Monads

I know that everyone has already written an introduction to Monads at some point. For a technical blog, it is either a right-of-passage, a sign of egomania, or perhaps even borderline spam. My goal in writing this post is not to claim that it is in some way superior to other, similar posts out there. Instead, it's to solidify the concepts in my own mind and to motivate the concept of a Monad from a perspective that is most effective to me. The goal of this post is to describe what a Monad is and why it's a useful thing to think about, and to do so for a person who doesn't program in a language like Haskell (where Monads are a first-class concept).

A Monad is really just a programming pattern that may be useful or may produce better code in certain situations. That's it, and there's nothing particularly magical about it. In Haskell, Monads have specific language syntax that makes it particularly useful, but such syntax magic isn't necessary to motivate or understand the Monad pattern. I've found that many people who write about Monads do so from the perspective of Haskell, whose syntax and emphasis on purity makes them core to the language, and so their usefulness is more clear.
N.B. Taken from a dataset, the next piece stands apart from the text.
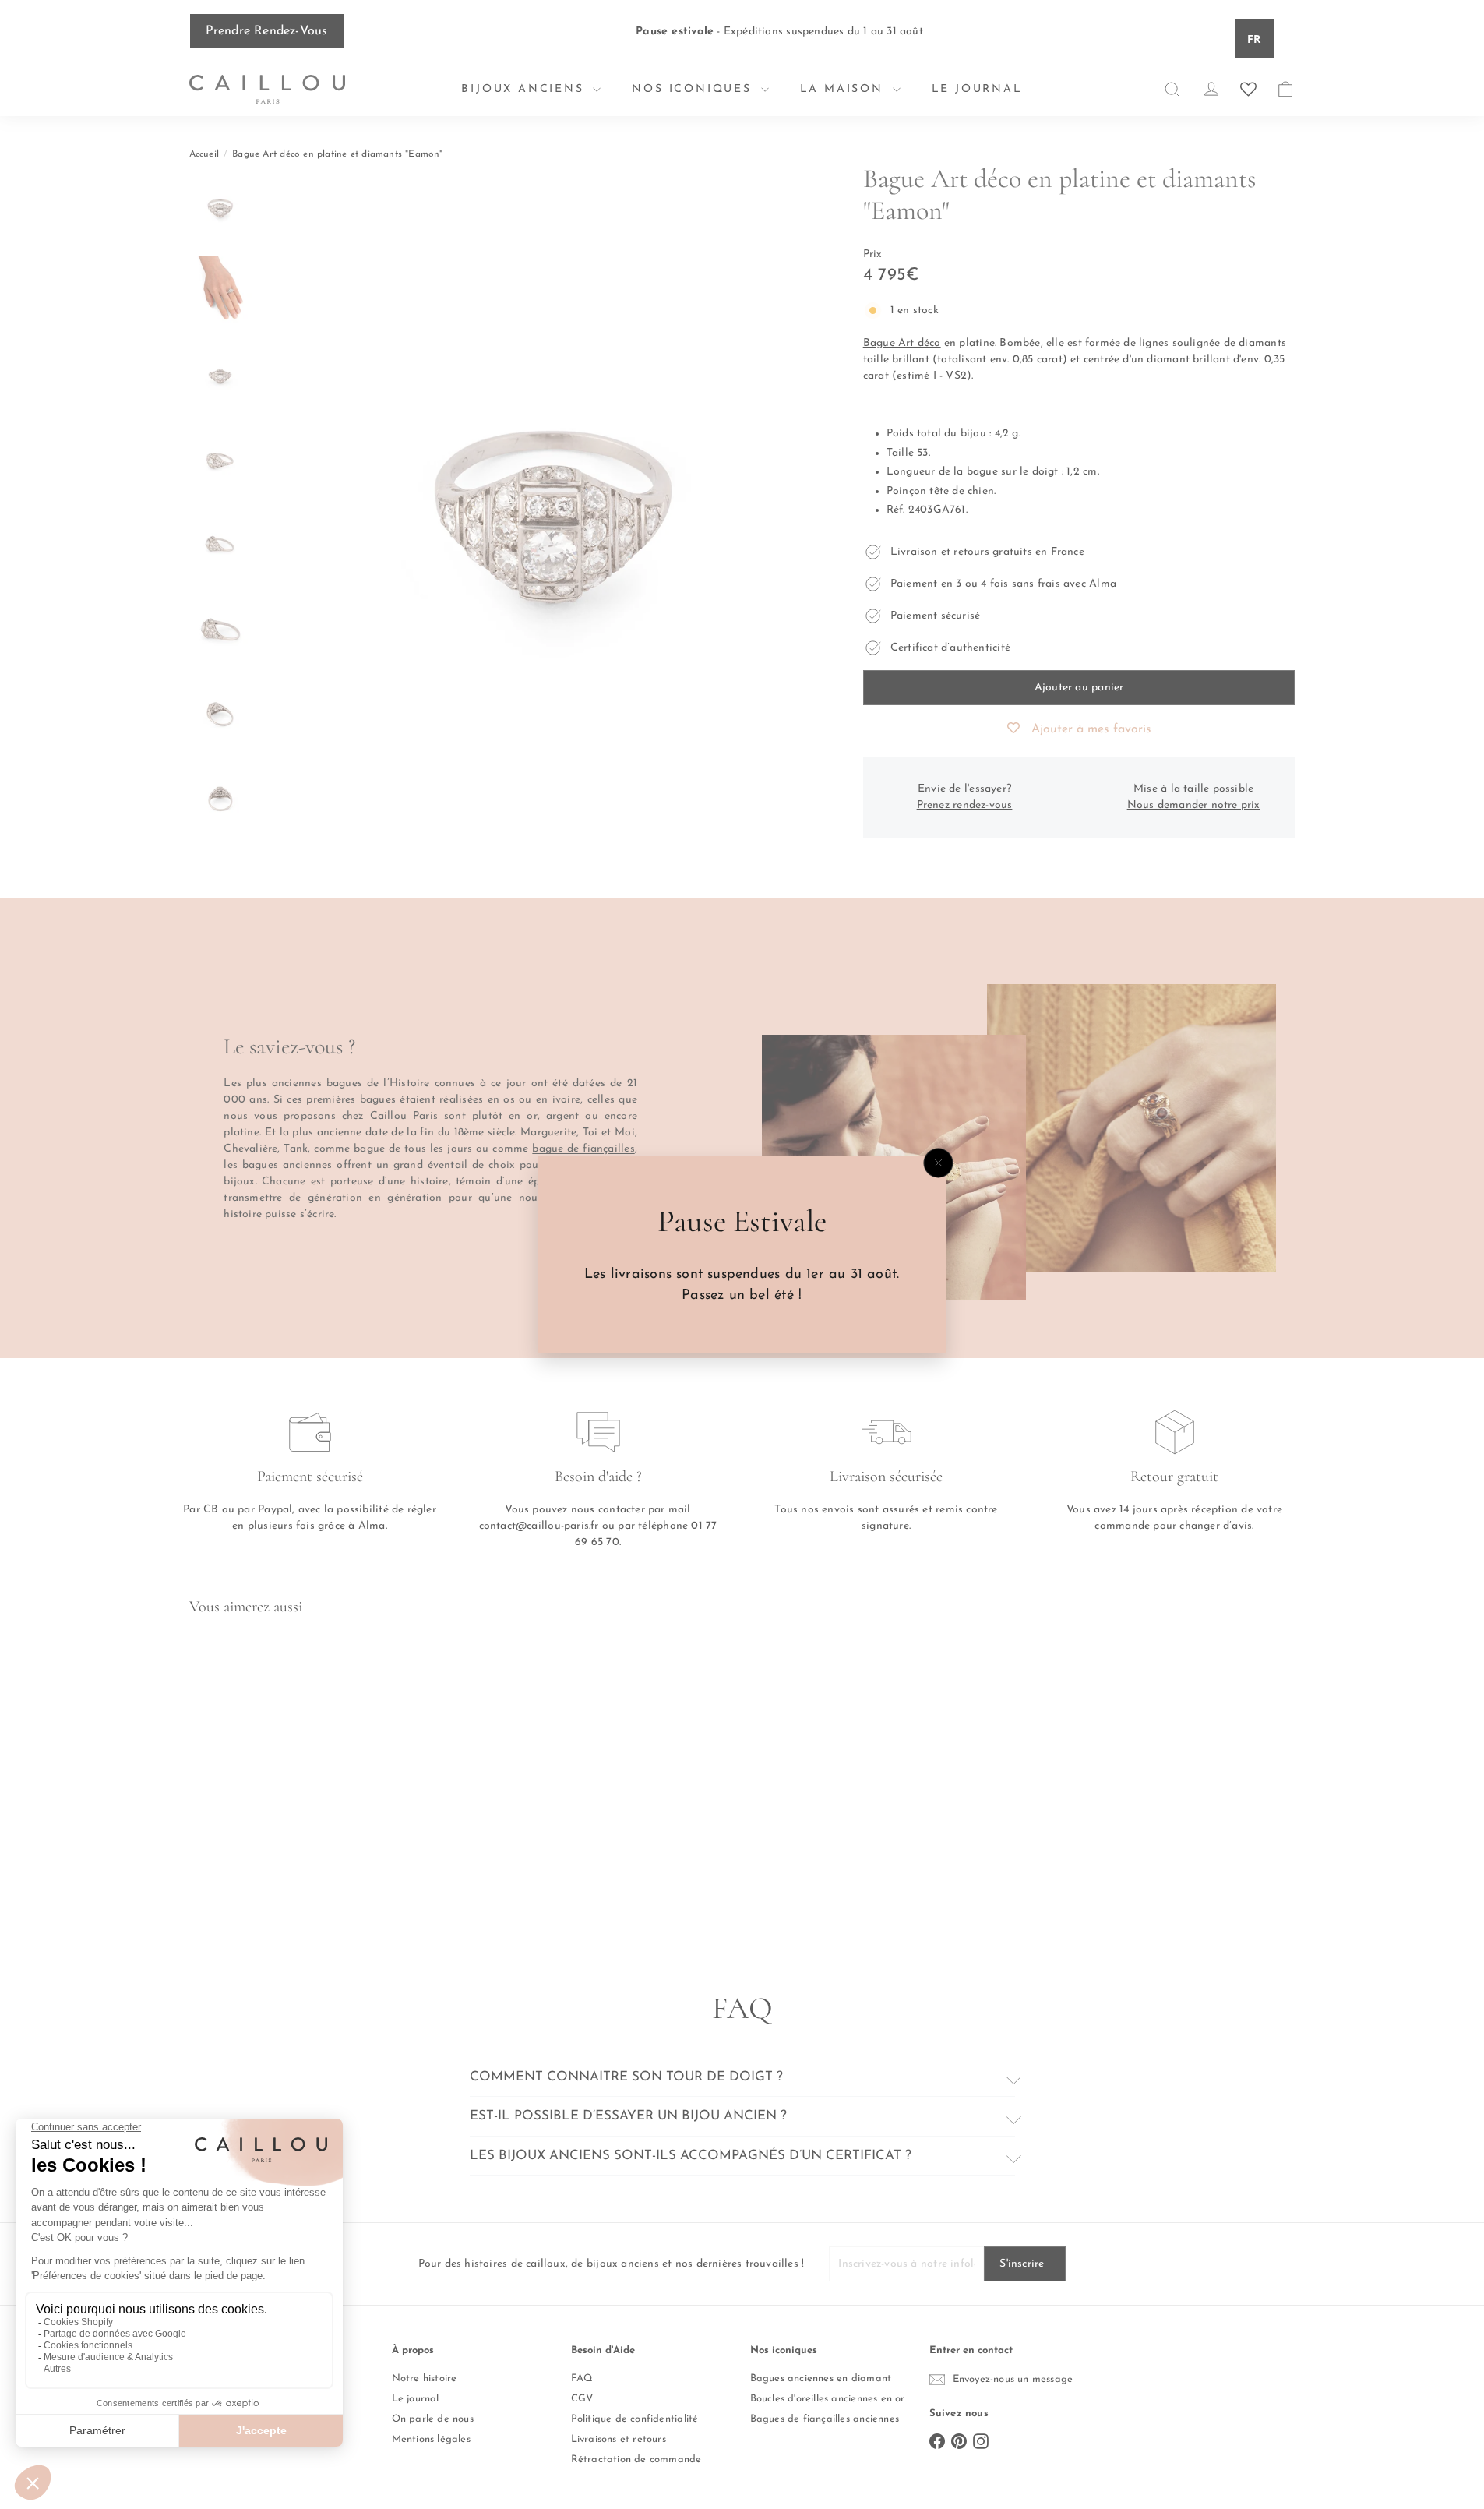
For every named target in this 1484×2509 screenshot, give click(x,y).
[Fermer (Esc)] (938, 1163)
My goal is to avoid that perspective and motivate the concept of Monads as a useful programming pattern in and of itself.

Okay, having said all that, let's now forget the word Monad. It's not helpful here.

Imagine instead that you're writing a program in a language like Python or Java. In your language of choice, you write a function f. Let's suppose that the function f takes an object of one type and returns an object of that same type. (In a statically typed language like Java, one can enforce this constraint using the compiler. In a dynamic language like python, this isn't enforced by the language, but certainly one can write such a function and keep its signature in mind.) To be concrete, let's imagine that f takes a floating point value and returns a floating point value (for example, it may square that value):

Python:

def f(x):
	return x*x

Java:

public static float f(float x) {
	return x*x;
}

Simple. What can we do with f? It's clear that, because f takes and returns objects of the same type, we can call f twice in a row, or compose f with itself:

x = f(f(10.0))

float x = f(f(10.0));

In fact, we can do this as many times as we like, since we're always taking floats and returning floats:

x = f(f(f(f(f(f(10))))))

float x = f(f(f(f(f(f(10))))));

One can do this until their index finger gets tired of pressing "f". More generally, if I had several functions that all took floats and returned floats, I could freely compose those with each other and not worry about anything breaking (meaning, it would compile in Java and I wouldn't have any errors in python). At this point, may could introduce the concept of a Monoid (not a spelling mistake, it's a different thing than a Monad), but adding fancy names isn't necessary at this point (feel free to read about it yourself, though).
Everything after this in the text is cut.